On Thursday, an arbitrator ruled that Josh Hamilton, who had notified Major League Baseball in February that he had relapsed with cocaine, would not be suspended for violating the league's drug policy. The ruling is a victory for Hamilton and, presumably, the Los Angeles Angels, whose starting left fielder will now be eligible to take the field as soon as he recovers from offseason shoulder surgery.
Rather than celebrate the ruling, the Angels reacted with dismay. "It defies logic that Josh's reported behavior is not in violation of the drug program," said team president John Carpino. A statement released by the team offered similarly little empathy. "The Angels have serious concerns about Josh's conduct, health, and behavior and we are disappointed that he has broken an important commitment which he made to himself, his family, his teammates, and his fans."
Why are the Angels sorry that one of their best players dodged a possible year-long suspension? The reason is money. Hamilton is scheduled to make $23 million this year as part of a five-year, $125 million contract he signed in December 2012, a salary commensurate with his then-undisputed status as one of the game's elite players. But since joining the Angels, Hamilton has been a major disappointment. Now 33 and coming off of a season marred by numerous injuries, Hamilton is basically an average player getting paid like a superstar. Little wonder that in an article published this February, Grantland's Jonah Keri ranked Hamilton's contract as the eighth worst in baseball.
Because baseball contracts are guaranteed, the Angels are forced to pay Hamilton's salary no matter how poorly, or how little, he plays. But had Major League Baseball slapped Hamilton with a year-long suspension, the Angels would not have had to pay him anything, freeing up $23 million to patch other holes on the roster.
The Angels are not the only team in baseball looking to do something—anything—to wiggle out of contractual obligations. Earlier this year, the New York Yankees announced that they wouldn't pay Alex Rodriguez, fresh off of a year-long suspension for using performance-enhancing drugs, up to $30 million in marketing bonuses triggered by reaching certain statistical milestones. Rodriguez, like Hamilton, is a fading star and off-field headache whose compensation—the Yankees still owe him $68 million on the $275 million contract he signed after the 2007 season—vastly exceeds his current level of production.
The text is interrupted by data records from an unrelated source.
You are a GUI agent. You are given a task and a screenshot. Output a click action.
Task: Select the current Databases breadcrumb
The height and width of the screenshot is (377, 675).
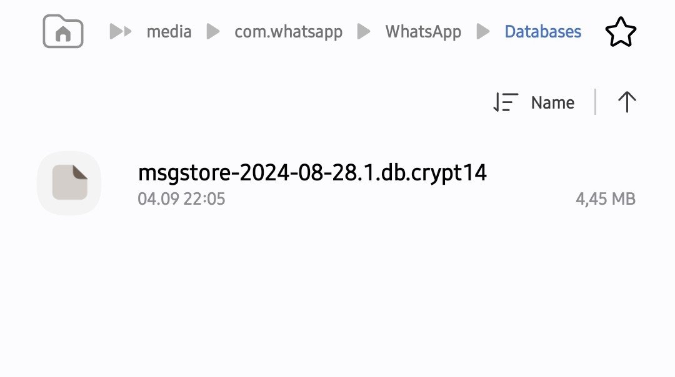(x=543, y=32)
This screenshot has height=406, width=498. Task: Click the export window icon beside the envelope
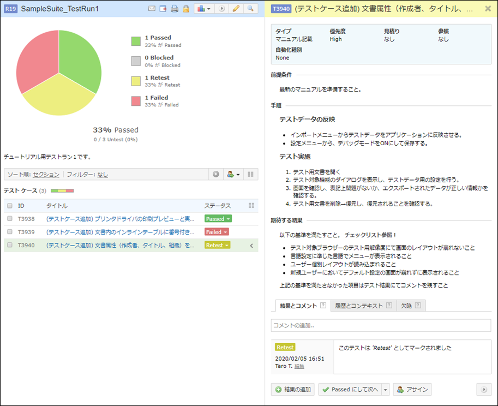point(163,9)
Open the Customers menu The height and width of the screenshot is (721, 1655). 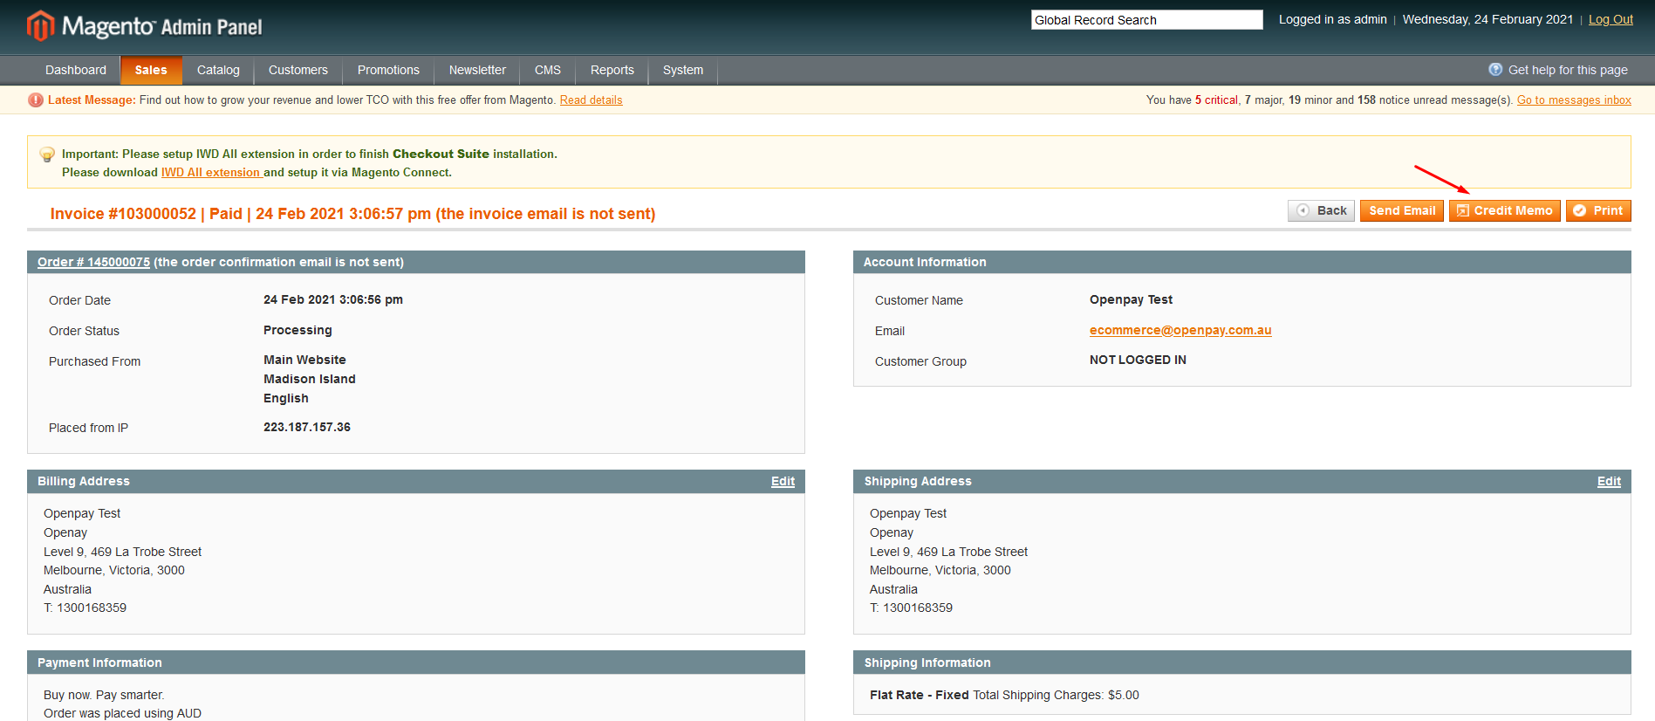[x=297, y=70]
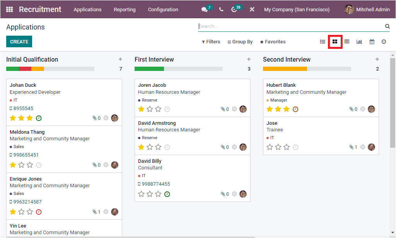The height and width of the screenshot is (238, 396).
Task: Toggle the second star on Joren Jacob's card
Action: click(150, 109)
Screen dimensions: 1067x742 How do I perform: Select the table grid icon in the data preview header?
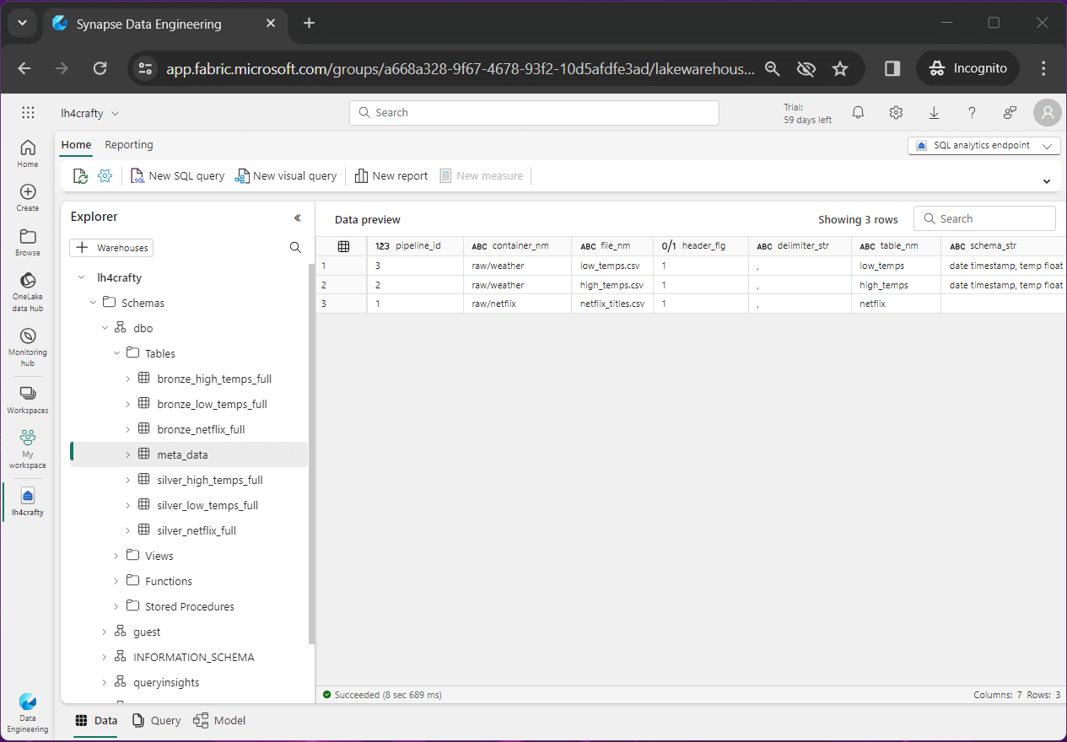pos(343,246)

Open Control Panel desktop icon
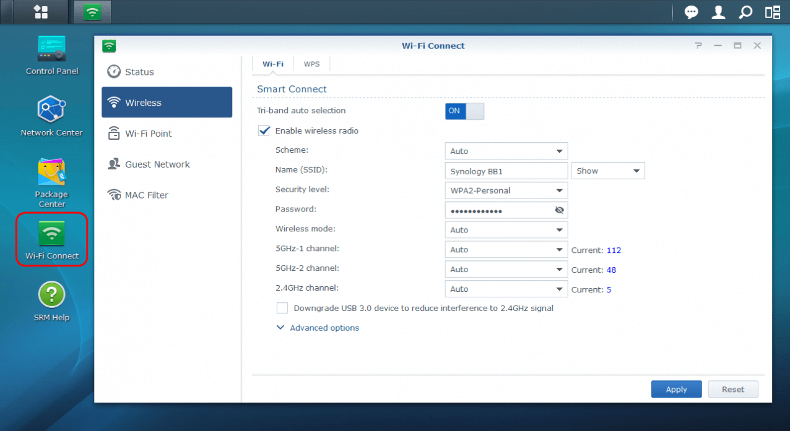tap(52, 49)
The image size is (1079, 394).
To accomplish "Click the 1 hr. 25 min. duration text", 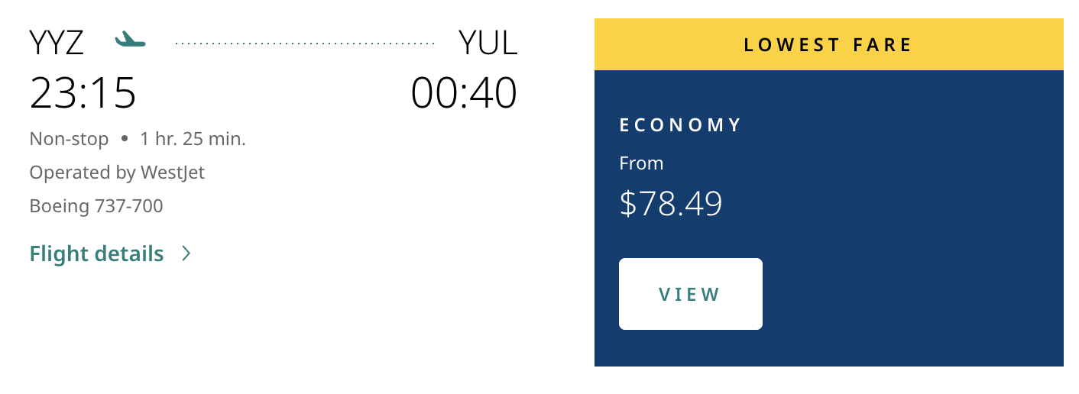I will pyautogui.click(x=193, y=139).
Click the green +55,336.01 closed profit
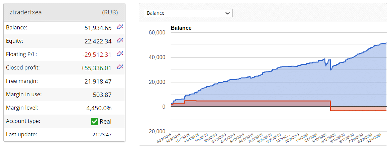The height and width of the screenshot is (150, 389). 96,68
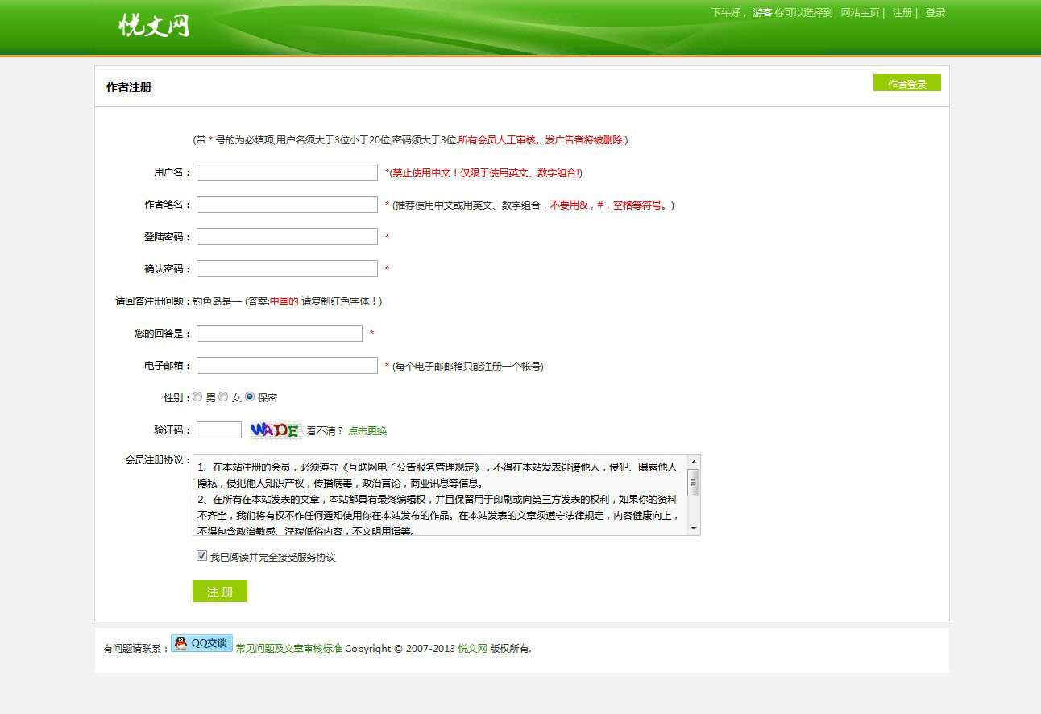
Task: Open 注册 link in top navigation
Action: tap(902, 13)
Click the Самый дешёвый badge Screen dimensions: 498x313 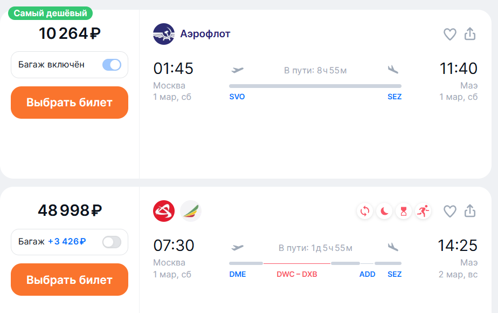coord(50,13)
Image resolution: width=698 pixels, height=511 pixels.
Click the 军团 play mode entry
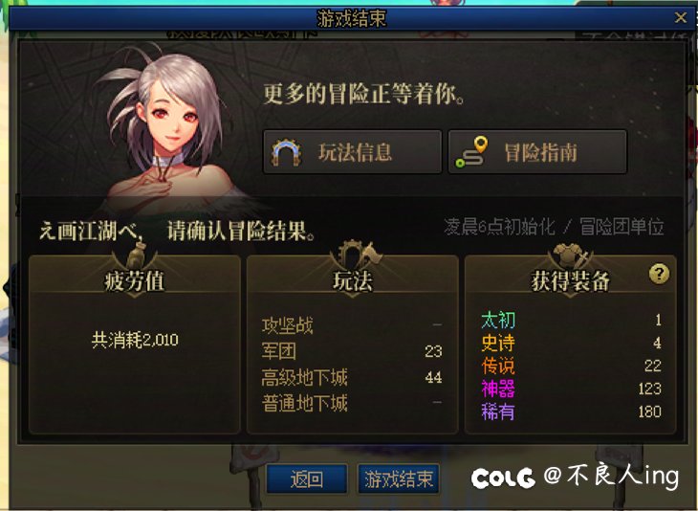tap(352, 351)
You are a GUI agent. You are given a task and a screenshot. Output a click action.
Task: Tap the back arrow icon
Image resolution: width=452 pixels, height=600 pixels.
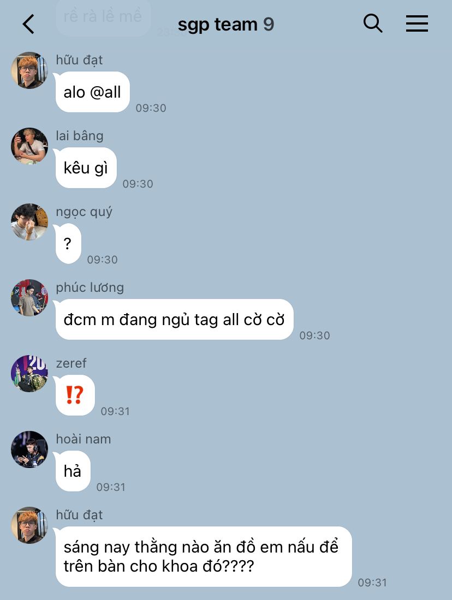point(28,24)
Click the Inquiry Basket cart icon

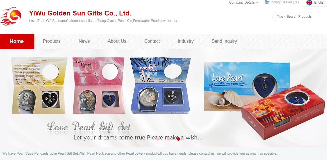point(267,2)
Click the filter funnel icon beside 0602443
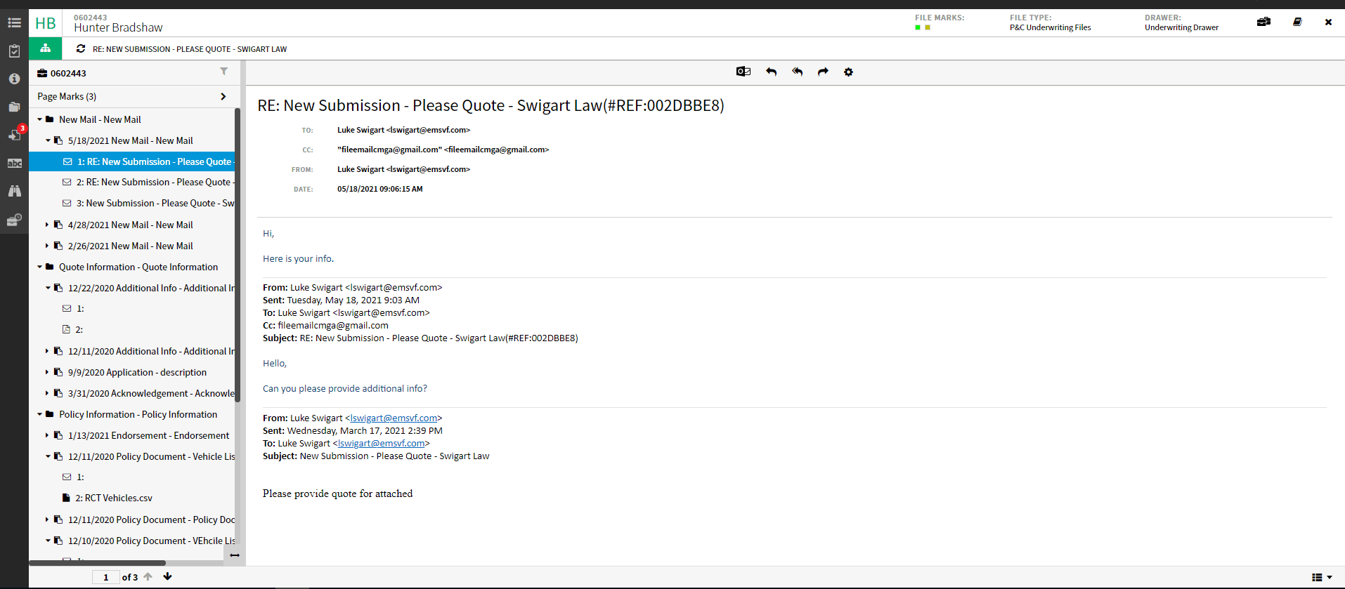Screen dimensions: 1345x589 (x=223, y=72)
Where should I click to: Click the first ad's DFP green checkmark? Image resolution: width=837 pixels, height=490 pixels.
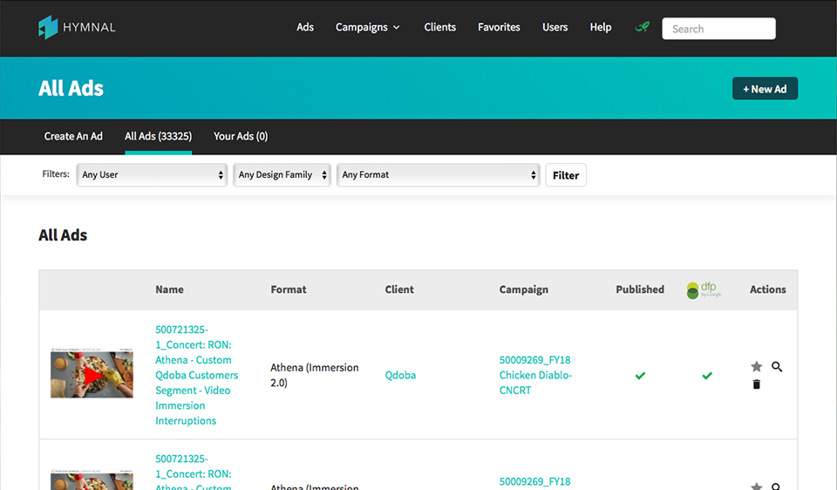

But unlike Rodriguez, whose history with performance-enhancing drugs was unknown until after signing his contract, Josh Hamilton's struggles with addiction have been well documented for years. Selected first overall by the Tampa Bay Devil Rays in the 1999 Major League Baseball draft, Hamilton's abuse of drugs and alcohol became so severe that he left the sport just four years later. After finding sobriety, Hamilton returned to the major leagues in 2007 and emerged as a star with the Texas Rangers a year later. Even then, Hamilton's fragility remained ever-present. A 2008 Sports Illustrated article documented how, as part of his recovery, Hamilton carried no more than $10 in his pocket to avoid temptation and didn't socialize with teammates at restaurants. And when the Rangers won the American League championship in 2010 and 2011, the team celebrated with ginger ale in the clubhouse—a gesture of solidarity with their recovering alcoholic star. Even then, Hamilton suffered alcohol relapses in 2009 and again in 2012 during his tenure with the Rangers. That Hamilton—like all addicts—was a risk for relapse was surely not lost on the Angels when they made him one of baseball's highest-paid players just months later.
The Angels' reaction to Hamilton's non-suspension isn't just about Arte Moreno, the team's billionaire owner, wanting to recuperate money he wishes he hadn't spent on Hamilton. It's also about a team acknowledging that they'd prefer to punish a player for suffering from a disease, one whose effects would likely be ameliorated by resuming his routine on the baseball diamond.